• **Page text**:
How is this connection, important for both genders attained?  Well communication of course. What is the most efficient communication?  Well that would be in-person chat where the help of non verbal communication is present. What is second best?  That would be video chat.  What is next best?  That would be a voice chat where at least intonation, emphasis, cadence and other qualities of the voice greatly aide.  And lastly email, instant message and other text chat -this is composed only of 7% of communication in a person to person and takes far longer and may never reach the quality attained by the other means.  Interestingly in real life there is possible communication with only the visual and/or tactile without any words which could give connection equal to text.

• **Provided data**:
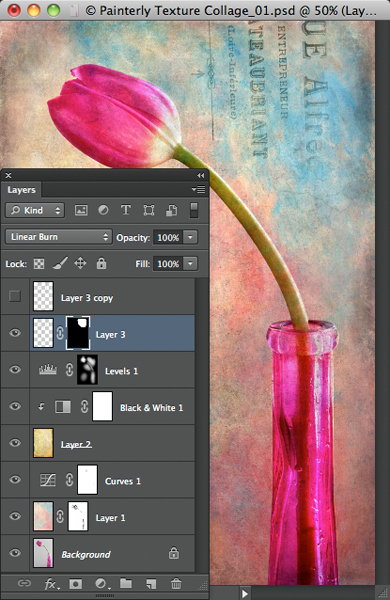This screenshot has width=390, height=600.
Task: Toggle the layer filtering switch
Action: (194, 210)
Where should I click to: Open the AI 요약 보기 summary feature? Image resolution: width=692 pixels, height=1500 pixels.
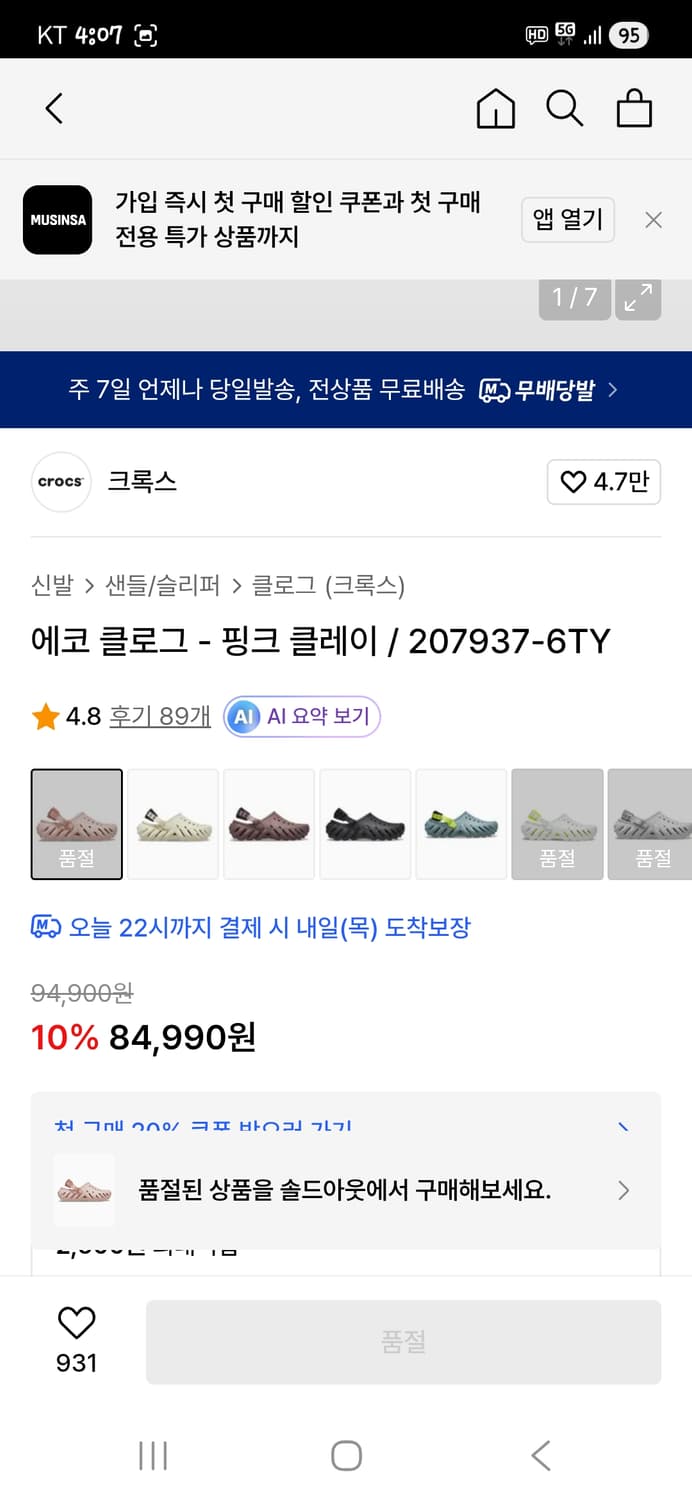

• **Given request**: In the passage about communication, reproduce the stretch that begins with "How is this" and ends with "equal to text.", substituting "video call" for "video chat".

• **Task solution**:
How is this connection, important for both genders attained?  Well communication of course. What is the most efficient communication?  Well that would be in-person chat where the help of non verbal communication is present. What is second best?  That would be video call.  What is next best?  That would be a voice chat where at least intonation, emphasis, cadence and other qualities of the voice greatly aide.  And lastly email, instant message and other text chat -this is composed only of 7% of communication in a person to person and takes far longer and may never reach the quality attained by the other means.  Interestingly in real life there is possible communication with only the visual and/or tactile without any words which could give connection equal to text.